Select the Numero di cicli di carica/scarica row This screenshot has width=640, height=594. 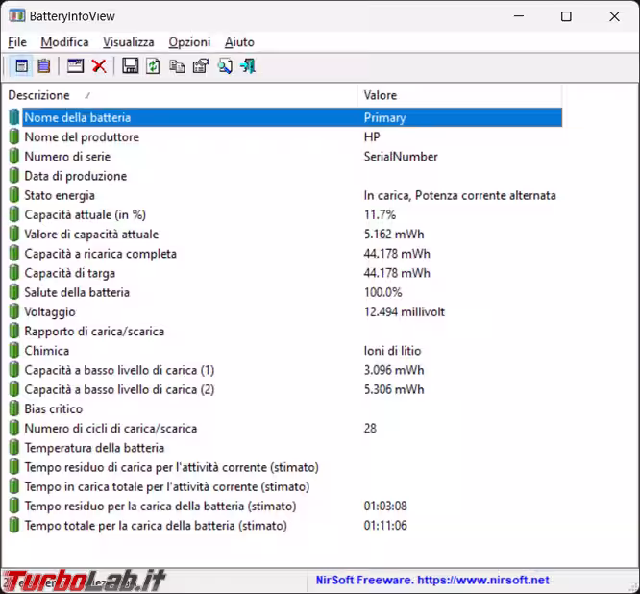click(x=111, y=428)
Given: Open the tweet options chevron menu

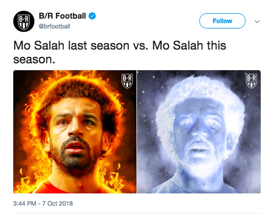Looking at the screenshot, I should pos(257,21).
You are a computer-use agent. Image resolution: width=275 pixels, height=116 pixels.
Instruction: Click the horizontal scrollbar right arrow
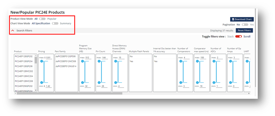tap(249, 93)
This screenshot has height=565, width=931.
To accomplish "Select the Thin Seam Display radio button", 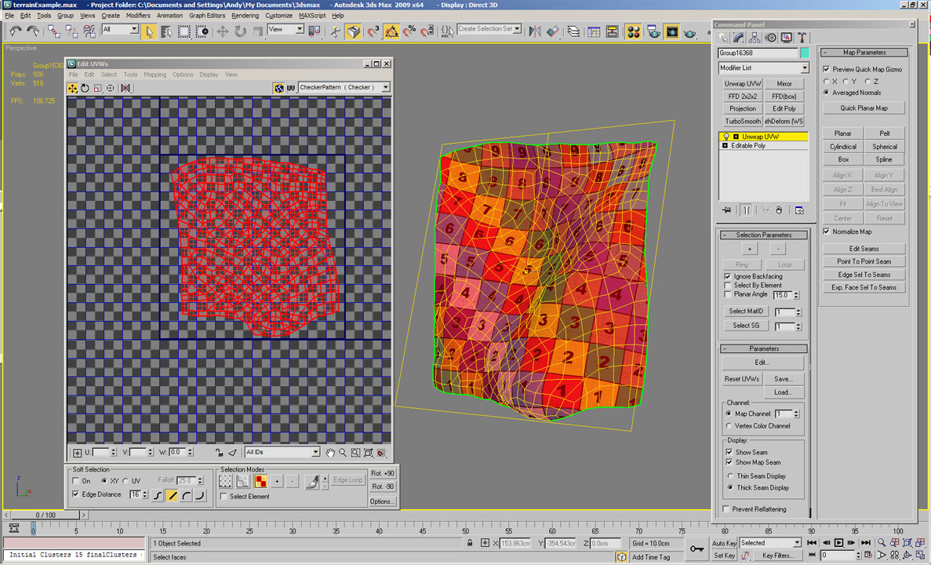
◆ ◆ ◆ ◆ ◆ ◆ ◆
● AIM OF THE TASK: Please give the stretch from the line containing "You are a computer-use" through the end of the records again, swapping "Click" for "Press" and keeping everything else the same. Leave the pictures out of your answer.

● SOLUTION TO THIS TASK:
You are a computer-use agent. Image resolution: width=275 pixels, height=116 pixels.
Instruction: Press the horizontal scrollbar right arrow
tap(249, 93)
This screenshot has height=565, width=931.
To accomplish "Select the Thin Seam Display radio button", 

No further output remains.